Output each line of the listing below as a numbered list, skipping any blank lines. Leave the pictures out.

--- Start DATA SHOWN ---

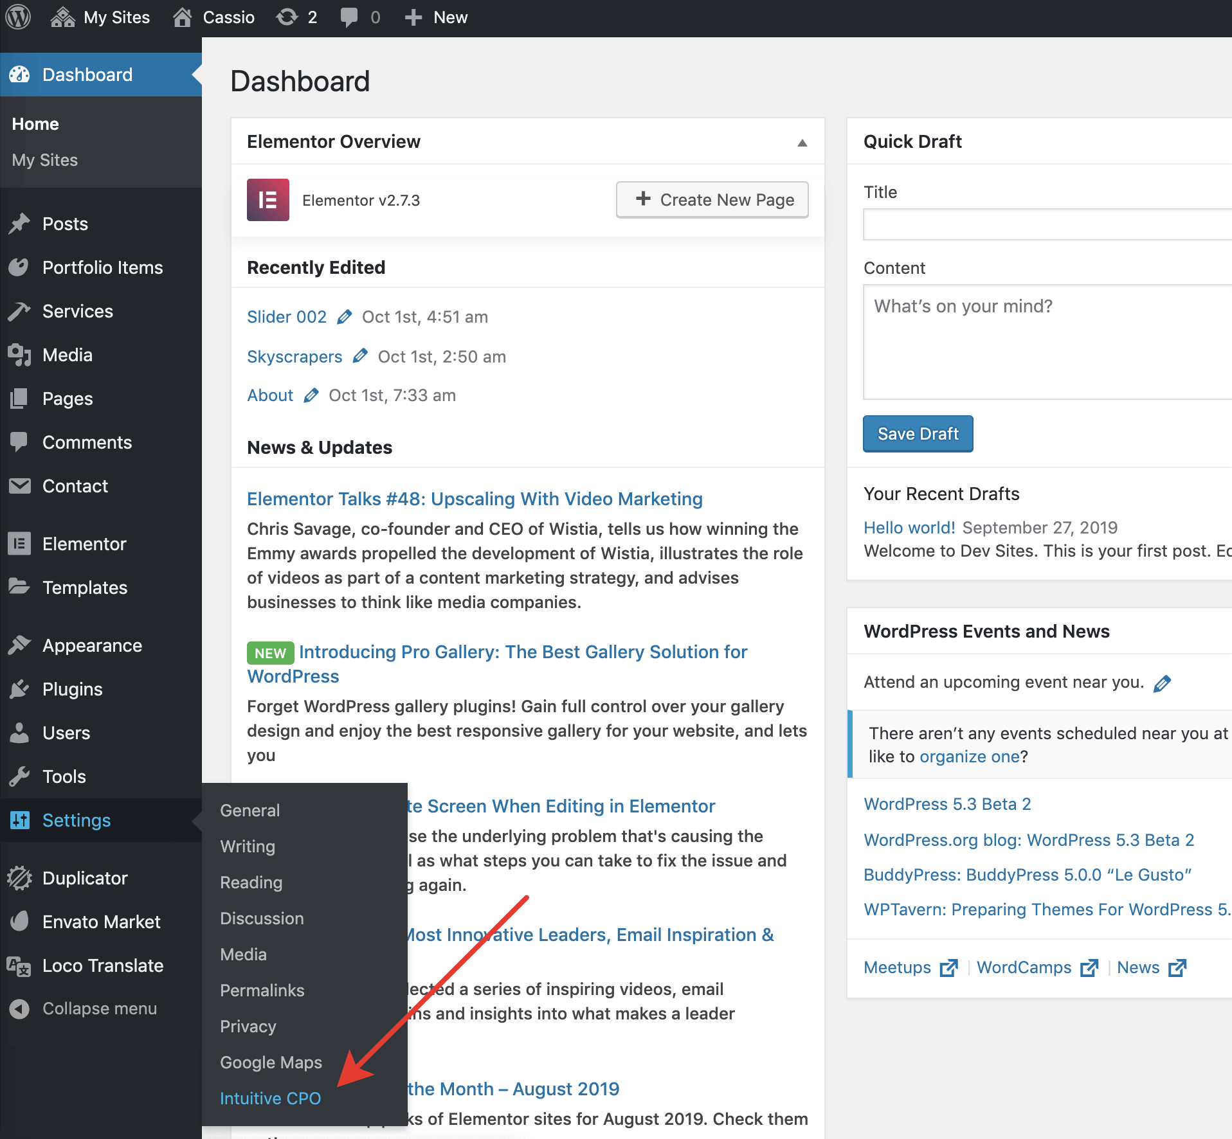Open the updates icon in admin bar
Image resolution: width=1232 pixels, height=1139 pixels.
(x=287, y=17)
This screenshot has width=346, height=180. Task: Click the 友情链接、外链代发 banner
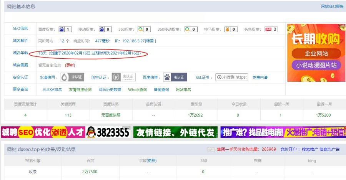[175, 132]
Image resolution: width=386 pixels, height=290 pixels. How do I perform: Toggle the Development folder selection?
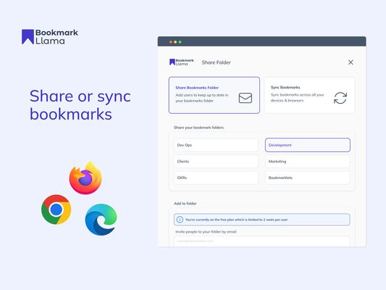tap(308, 145)
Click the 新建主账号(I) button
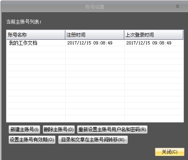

--- End DATA SHOWN ---

*EXERCISE SOLUTION:*
1. Open the updates icon in admin bar
2. Image resolution: width=1232 pixels, height=1139 pixels.
3. (x=287, y=17)
4. This screenshot has width=346, height=180. Task: Click the 友情链接、外链代发 banner
5. [175, 132]
6. Image resolution: width=386 pixels, height=290 pixels. How do I perform: Toggle the Development folder selection?
7. tap(308, 145)
8. Click the 新建主账号(I) button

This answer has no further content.